Exclude the images and repeat all remaining entries exactly.

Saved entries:

◆ ◆ ◆ ◆

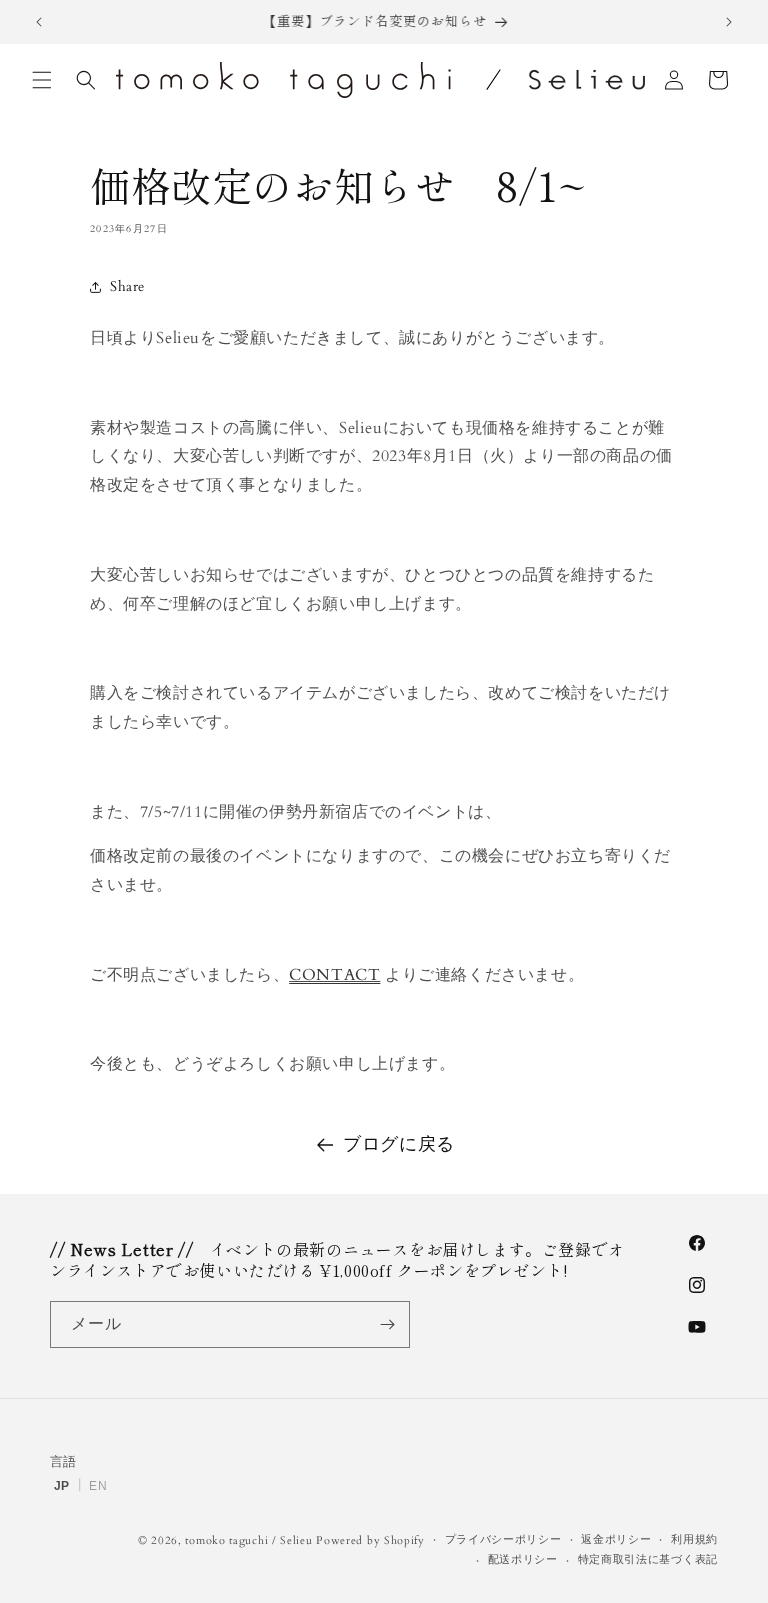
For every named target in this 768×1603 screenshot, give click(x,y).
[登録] (387, 1324)
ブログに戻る (399, 1144)
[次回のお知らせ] (729, 22)
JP (62, 1486)
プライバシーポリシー (503, 1539)
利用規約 (694, 1539)
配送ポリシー (523, 1559)
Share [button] (127, 286)
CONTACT (334, 975)
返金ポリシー (616, 1539)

◆ ◆ ◆ ◆

Exercise response
For every named target in this 768×1603 screenshot, give click(x,y).
[登録] (387, 1324)
ブログに戻る (399, 1144)
[次回のお知らせ] (729, 22)
JP (62, 1486)
プライバシーポリシー (503, 1539)
利用規約 (694, 1539)
配送ポリシー (523, 1559)
Share [button] (127, 286)
CONTACT (334, 975)
返金ポリシー (616, 1539)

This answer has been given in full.